Copy out the lines below that hold the word "agent".

> _RECORDS FOR THIS EXERCISE_
##########

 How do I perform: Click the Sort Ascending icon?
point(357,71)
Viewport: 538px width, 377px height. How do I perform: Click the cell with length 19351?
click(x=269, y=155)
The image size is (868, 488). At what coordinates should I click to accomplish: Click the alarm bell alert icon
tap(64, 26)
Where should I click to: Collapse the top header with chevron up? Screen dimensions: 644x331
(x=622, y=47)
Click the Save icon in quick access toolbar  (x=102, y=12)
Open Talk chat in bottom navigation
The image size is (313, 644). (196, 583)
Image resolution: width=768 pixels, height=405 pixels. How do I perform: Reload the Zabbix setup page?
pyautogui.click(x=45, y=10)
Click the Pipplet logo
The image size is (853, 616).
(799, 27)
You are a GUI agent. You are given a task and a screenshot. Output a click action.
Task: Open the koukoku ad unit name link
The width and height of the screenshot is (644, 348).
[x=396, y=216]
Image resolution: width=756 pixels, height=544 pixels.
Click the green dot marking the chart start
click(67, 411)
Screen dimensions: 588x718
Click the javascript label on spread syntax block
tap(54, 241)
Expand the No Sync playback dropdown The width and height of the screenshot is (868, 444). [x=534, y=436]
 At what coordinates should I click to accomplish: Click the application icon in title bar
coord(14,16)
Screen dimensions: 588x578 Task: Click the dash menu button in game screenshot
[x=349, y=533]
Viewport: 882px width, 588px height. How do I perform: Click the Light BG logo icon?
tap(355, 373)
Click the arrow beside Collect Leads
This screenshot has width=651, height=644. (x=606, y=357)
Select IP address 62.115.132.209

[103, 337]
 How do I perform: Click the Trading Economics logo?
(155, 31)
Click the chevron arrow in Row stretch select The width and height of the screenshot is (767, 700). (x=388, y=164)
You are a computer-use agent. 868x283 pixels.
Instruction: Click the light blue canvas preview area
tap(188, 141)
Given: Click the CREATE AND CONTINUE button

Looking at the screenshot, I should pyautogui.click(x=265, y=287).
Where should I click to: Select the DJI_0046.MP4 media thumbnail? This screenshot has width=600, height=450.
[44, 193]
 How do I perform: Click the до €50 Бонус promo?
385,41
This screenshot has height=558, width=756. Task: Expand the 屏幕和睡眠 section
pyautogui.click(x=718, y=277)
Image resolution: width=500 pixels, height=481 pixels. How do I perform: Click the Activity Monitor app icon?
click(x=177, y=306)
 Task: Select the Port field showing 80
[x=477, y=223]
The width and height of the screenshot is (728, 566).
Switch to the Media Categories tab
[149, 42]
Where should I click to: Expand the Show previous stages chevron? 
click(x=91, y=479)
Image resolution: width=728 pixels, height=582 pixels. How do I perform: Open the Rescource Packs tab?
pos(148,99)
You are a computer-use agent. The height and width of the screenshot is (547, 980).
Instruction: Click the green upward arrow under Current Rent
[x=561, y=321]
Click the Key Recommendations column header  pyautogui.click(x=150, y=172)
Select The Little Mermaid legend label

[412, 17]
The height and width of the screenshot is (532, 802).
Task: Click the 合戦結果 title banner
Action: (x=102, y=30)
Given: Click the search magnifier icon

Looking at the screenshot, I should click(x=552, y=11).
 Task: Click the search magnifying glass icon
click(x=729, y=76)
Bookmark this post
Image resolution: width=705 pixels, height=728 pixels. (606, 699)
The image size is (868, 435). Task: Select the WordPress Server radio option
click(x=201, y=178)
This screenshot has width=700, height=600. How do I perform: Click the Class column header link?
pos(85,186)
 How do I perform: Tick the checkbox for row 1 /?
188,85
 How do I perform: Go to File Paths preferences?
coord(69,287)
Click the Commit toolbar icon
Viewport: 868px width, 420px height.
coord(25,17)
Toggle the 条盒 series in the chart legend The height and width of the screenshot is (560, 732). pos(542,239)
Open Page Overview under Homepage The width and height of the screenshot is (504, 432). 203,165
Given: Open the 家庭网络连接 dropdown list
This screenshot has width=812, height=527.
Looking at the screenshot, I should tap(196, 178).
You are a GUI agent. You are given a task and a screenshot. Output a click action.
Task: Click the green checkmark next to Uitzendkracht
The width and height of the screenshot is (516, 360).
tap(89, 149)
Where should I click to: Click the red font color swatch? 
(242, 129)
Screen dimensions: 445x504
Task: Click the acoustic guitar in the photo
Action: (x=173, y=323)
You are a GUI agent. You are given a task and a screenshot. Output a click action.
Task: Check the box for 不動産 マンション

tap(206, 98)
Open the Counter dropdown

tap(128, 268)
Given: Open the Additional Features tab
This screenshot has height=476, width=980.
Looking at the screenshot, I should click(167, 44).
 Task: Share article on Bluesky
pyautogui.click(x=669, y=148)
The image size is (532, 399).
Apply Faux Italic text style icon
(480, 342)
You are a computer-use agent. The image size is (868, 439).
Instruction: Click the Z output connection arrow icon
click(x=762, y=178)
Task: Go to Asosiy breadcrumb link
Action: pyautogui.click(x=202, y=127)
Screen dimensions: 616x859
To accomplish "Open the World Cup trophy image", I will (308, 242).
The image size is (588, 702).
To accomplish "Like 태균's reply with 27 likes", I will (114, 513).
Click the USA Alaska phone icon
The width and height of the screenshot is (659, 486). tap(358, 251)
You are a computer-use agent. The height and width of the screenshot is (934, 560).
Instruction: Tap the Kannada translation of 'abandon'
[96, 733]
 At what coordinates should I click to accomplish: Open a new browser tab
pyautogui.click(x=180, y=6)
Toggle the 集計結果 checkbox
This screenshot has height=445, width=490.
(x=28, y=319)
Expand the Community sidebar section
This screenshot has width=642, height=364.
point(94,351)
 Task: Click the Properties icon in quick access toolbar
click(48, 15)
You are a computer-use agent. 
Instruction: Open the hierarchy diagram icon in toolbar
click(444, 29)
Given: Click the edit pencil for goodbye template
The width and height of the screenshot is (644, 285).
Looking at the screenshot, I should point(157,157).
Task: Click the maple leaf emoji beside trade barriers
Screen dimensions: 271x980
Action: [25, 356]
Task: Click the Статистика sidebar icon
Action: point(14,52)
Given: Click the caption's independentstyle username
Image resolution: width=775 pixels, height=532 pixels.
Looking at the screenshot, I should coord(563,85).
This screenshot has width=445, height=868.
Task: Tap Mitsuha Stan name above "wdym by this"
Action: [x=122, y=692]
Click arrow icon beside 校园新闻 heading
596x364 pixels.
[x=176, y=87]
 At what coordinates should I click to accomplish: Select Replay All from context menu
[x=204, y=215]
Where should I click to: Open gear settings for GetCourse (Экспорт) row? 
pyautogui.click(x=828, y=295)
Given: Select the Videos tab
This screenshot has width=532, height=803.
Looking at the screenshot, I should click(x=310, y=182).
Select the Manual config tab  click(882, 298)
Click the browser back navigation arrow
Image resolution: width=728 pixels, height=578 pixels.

##########

> _EXERCISE SOLUTION_
You are a GUI agent. You are given a task and a screenshot. Output a click action.
You are a computer-use agent. 868x283 pixels.
You are a computer-use agent. The height and width of the screenshot is (547, 980).
You are a GUI agent. You are given a task and a screenshot. Output a click action.
You are a GUI agent. You are given a task and a screenshot. Output a click action.
You are a computer-use agent. The image size is (868, 439).
You are a computer-use agent. The height and width of the screenshot is (934, 560).
You are a computer-use agent. 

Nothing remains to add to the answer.